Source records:

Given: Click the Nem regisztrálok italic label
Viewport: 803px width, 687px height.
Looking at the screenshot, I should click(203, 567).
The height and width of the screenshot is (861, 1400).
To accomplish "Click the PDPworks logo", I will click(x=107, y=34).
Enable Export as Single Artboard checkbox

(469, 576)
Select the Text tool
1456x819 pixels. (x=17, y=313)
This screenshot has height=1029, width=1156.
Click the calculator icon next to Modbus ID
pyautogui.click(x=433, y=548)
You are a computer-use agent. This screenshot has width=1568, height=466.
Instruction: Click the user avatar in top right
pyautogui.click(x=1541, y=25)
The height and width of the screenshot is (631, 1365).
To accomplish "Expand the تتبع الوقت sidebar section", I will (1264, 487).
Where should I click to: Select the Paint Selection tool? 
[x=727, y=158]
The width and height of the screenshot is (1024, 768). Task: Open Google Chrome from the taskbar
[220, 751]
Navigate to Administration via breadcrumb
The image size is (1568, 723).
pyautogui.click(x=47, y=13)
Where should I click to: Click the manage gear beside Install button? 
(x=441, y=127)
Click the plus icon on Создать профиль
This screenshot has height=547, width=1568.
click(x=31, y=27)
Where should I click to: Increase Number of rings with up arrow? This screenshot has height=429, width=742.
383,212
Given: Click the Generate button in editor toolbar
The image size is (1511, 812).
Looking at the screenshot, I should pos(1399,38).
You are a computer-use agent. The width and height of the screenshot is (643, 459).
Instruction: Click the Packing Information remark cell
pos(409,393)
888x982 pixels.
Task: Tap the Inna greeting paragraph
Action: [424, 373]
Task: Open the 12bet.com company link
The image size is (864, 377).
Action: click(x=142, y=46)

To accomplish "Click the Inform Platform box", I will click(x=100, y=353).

## Your instructions
Rescale the listing, starting at the line containing "Task: Open the 12bet.com company link" and ending at the end of the listing. Reproduce those lines with the requests included, multiplying each click coordinate in the answers by 1.65 and rounding to whole numbers with halves rounded up.

## Result
Task: Open the 12bet.com company link
The image size is (864, 377).
Action: click(x=234, y=76)

To accomplish "Click the Inform Platform box", I will click(x=165, y=582).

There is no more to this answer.